* **Exercise requirements**:
In the data that follows, find the line containing "刘德华吧 (792, 1013)"; then quote that line and every line after it, exactly, through the last one.
• • • • • • •
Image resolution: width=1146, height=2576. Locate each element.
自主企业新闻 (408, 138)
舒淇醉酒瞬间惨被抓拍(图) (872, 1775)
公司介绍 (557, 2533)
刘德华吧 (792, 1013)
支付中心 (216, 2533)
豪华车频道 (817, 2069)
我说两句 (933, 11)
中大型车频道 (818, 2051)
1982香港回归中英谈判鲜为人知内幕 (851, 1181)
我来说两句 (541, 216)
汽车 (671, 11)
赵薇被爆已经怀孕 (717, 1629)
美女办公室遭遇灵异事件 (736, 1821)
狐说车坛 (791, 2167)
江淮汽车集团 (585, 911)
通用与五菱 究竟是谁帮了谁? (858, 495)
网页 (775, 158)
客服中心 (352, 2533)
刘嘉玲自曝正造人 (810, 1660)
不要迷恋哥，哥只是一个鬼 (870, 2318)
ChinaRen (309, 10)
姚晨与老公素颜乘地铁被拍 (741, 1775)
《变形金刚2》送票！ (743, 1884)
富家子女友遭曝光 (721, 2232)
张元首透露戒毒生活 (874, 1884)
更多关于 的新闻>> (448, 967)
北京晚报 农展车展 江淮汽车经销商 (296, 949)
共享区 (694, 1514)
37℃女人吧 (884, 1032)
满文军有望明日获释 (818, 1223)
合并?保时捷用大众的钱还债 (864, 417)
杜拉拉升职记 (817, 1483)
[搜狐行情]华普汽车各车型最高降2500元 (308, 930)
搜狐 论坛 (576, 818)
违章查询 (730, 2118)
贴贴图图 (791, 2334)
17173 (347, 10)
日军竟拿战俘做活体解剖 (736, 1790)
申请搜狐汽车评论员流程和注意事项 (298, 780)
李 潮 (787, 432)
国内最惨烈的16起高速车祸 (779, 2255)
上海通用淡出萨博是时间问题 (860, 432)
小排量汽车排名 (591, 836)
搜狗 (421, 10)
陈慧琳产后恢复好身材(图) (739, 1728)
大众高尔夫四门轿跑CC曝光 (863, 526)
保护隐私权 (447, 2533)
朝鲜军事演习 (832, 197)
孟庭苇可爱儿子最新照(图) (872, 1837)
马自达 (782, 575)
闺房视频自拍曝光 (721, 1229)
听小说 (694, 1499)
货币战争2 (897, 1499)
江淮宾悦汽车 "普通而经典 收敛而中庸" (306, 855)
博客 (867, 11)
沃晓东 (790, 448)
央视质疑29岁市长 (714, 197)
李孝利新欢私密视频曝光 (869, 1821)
• • • • • • •
* **Answer box**:
刘德华吧 (792, 1013)
支付中心 (216, 2533)
豪华车频道 (817, 2069)
我说两句 (933, 11)
中大型车频道 (818, 2051)
1982香港回归中英谈判鲜为人知内幕 (851, 1181)
我来说两句 (541, 216)
汽车 (671, 11)
赵薇被爆已经怀孕 (717, 1629)
美女办公室遭遇灵异事件 (736, 1821)
狐说车坛 (791, 2167)
江淮汽车集团 (585, 911)
通用与五菱 究竟是谁帮了谁? (858, 495)
网页 (775, 158)
客服中心 (352, 2533)
刘嘉玲自曝正造人 (810, 1660)
不要迷恋哥，哥只是一个鬼 (870, 2318)
ChinaRen (309, 10)
姚晨与老公素颜乘地铁被拍 (741, 1775)
《变形金刚2》送票！ (743, 1884)
富家子女友遭曝光 (721, 2232)
张元首透露戒毒生活 (874, 1884)
更多关于 的新闻>> (448, 967)
北京晚报 农展车展 江淮汽车经销商 (296, 949)
共享区 (694, 1514)
37℃女人吧 (884, 1032)
满文军有望明日获释 (818, 1223)
合并?保时捷用大众的钱还债 (864, 417)
杜拉拉升职记 (817, 1483)
[搜狐行情]华普汽车各车型最高降2500元 (308, 930)
搜狐 论坛 (576, 818)
违章查询 (730, 2118)
贴贴图图 (791, 2334)
17173 (347, 10)
日军竟拿战俘做活体解剖 (736, 1790)
申请搜狐汽车评论员流程和注意事项 (298, 780)
李 潮 (787, 432)
国内最惨烈的16起高速车祸 (779, 2255)
上海通用淡出萨博是时间问题 (860, 432)
小排量汽车排名 (591, 836)
搜狗 (421, 10)
陈慧琳产后恢复好身材(图) (739, 1728)
大众高尔夫四门轿跑CC曝光 (863, 526)
保护隐私权 (447, 2533)
朝鲜军事演习 (832, 197)
孟庭苇可爱儿子最新照(图) (872, 1837)
马自达 (782, 575)
闺房视频自拍曝光 (721, 1229)
听小说 (694, 1499)
货币战争2 (897, 1499)
江淮宾悦汽车 "普通而经典 收敛而中庸" (306, 855)
博客 (867, 11)
沃晓东 (790, 448)
央视质疑29岁市长 (714, 197)
李孝利新欢私密视频曝光 (869, 1821)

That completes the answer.